[Pixel coordinate grounding data]
::::::::::
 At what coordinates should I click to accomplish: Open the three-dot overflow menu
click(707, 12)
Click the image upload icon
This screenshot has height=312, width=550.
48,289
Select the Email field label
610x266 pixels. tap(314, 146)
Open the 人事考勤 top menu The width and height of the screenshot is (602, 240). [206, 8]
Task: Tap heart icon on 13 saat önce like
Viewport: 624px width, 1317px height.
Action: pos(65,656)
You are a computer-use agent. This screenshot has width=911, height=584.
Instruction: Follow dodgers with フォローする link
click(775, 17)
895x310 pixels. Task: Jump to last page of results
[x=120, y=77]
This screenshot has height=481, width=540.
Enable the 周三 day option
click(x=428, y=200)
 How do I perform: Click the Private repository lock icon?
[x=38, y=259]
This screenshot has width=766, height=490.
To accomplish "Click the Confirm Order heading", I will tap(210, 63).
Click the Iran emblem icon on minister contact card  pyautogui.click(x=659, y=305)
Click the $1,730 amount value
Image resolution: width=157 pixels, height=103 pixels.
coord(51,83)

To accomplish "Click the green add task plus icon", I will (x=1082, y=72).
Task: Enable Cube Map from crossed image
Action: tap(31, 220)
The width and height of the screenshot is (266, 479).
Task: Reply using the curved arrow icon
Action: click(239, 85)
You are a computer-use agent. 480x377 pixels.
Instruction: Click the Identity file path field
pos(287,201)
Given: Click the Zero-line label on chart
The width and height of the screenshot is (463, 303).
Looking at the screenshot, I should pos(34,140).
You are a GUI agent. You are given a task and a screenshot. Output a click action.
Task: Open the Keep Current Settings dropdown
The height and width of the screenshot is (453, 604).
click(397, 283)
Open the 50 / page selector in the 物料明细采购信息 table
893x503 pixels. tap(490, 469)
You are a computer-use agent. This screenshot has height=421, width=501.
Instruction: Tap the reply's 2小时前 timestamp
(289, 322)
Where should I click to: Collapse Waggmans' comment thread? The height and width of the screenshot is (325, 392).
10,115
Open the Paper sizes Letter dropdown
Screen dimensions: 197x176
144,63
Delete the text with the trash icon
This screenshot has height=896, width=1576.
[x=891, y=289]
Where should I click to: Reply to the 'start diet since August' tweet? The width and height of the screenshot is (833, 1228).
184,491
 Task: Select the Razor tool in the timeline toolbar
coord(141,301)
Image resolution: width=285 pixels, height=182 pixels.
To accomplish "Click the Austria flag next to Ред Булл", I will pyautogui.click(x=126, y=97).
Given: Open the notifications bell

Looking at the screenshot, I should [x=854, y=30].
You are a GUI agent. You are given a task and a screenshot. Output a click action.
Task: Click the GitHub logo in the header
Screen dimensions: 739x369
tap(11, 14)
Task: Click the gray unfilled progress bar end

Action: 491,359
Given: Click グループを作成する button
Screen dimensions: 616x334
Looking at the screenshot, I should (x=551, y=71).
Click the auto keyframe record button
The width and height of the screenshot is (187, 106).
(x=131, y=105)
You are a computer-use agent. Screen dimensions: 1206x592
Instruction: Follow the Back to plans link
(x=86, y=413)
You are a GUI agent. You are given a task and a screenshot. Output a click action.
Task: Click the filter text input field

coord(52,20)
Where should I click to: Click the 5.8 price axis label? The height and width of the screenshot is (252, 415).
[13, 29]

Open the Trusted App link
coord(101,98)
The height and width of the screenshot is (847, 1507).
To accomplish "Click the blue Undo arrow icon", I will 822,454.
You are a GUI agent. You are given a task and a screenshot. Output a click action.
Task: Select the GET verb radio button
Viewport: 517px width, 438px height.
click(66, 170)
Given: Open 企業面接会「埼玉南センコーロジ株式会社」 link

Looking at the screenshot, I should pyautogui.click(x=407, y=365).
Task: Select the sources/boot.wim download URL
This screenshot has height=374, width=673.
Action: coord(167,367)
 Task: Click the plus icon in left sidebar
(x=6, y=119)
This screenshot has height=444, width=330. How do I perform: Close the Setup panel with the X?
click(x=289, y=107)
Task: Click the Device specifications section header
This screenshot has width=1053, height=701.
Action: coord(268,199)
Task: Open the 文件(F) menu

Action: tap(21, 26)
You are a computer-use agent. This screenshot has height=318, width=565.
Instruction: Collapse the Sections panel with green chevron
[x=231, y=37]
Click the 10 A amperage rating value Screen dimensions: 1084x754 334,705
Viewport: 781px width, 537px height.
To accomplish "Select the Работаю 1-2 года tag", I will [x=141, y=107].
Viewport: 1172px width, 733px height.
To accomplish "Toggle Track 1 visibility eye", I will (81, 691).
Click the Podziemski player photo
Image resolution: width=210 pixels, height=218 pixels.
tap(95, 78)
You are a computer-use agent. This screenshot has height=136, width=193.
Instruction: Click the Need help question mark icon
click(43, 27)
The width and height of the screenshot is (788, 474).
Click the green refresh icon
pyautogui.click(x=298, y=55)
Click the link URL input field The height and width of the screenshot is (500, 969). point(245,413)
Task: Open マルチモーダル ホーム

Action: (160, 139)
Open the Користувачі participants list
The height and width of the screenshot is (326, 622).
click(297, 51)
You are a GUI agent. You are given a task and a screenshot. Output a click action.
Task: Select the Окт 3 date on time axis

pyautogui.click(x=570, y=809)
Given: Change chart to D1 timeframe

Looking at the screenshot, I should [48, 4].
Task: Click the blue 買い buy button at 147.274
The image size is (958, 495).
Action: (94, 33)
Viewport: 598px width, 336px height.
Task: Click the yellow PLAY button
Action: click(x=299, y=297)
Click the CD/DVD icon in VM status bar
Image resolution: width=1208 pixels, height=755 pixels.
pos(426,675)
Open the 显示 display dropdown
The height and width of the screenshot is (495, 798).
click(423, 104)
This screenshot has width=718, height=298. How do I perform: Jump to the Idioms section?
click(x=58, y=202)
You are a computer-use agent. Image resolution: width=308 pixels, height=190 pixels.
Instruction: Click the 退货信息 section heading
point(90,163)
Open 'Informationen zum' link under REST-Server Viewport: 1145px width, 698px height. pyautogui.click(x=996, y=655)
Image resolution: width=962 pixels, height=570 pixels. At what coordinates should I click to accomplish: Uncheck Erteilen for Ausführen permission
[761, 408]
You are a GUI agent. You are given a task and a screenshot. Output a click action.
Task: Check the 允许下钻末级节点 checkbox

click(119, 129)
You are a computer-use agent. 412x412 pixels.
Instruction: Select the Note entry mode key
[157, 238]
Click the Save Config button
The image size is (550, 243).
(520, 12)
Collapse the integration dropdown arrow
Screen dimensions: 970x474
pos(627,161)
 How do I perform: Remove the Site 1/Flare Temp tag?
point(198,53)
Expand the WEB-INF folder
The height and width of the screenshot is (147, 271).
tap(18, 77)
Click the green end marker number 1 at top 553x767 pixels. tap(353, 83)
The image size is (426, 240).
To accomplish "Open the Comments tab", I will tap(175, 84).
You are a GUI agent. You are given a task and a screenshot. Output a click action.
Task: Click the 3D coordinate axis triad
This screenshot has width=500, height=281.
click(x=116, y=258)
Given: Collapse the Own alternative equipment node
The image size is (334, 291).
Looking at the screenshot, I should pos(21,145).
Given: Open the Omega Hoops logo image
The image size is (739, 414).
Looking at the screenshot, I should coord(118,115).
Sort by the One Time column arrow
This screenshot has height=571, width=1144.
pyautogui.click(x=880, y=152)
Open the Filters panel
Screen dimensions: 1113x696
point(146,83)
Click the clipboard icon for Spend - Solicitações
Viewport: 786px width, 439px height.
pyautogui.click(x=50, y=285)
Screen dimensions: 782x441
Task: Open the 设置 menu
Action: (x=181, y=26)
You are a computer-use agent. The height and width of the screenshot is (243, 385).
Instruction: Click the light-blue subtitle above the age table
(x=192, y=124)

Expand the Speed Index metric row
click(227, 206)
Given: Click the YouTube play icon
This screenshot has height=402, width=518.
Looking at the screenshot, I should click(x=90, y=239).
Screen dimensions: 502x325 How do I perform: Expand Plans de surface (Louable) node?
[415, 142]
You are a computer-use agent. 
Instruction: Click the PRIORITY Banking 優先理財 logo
::::::::::
To do
State the number of lines above that include the word "logo", and write nothing besides that number.

Output below
3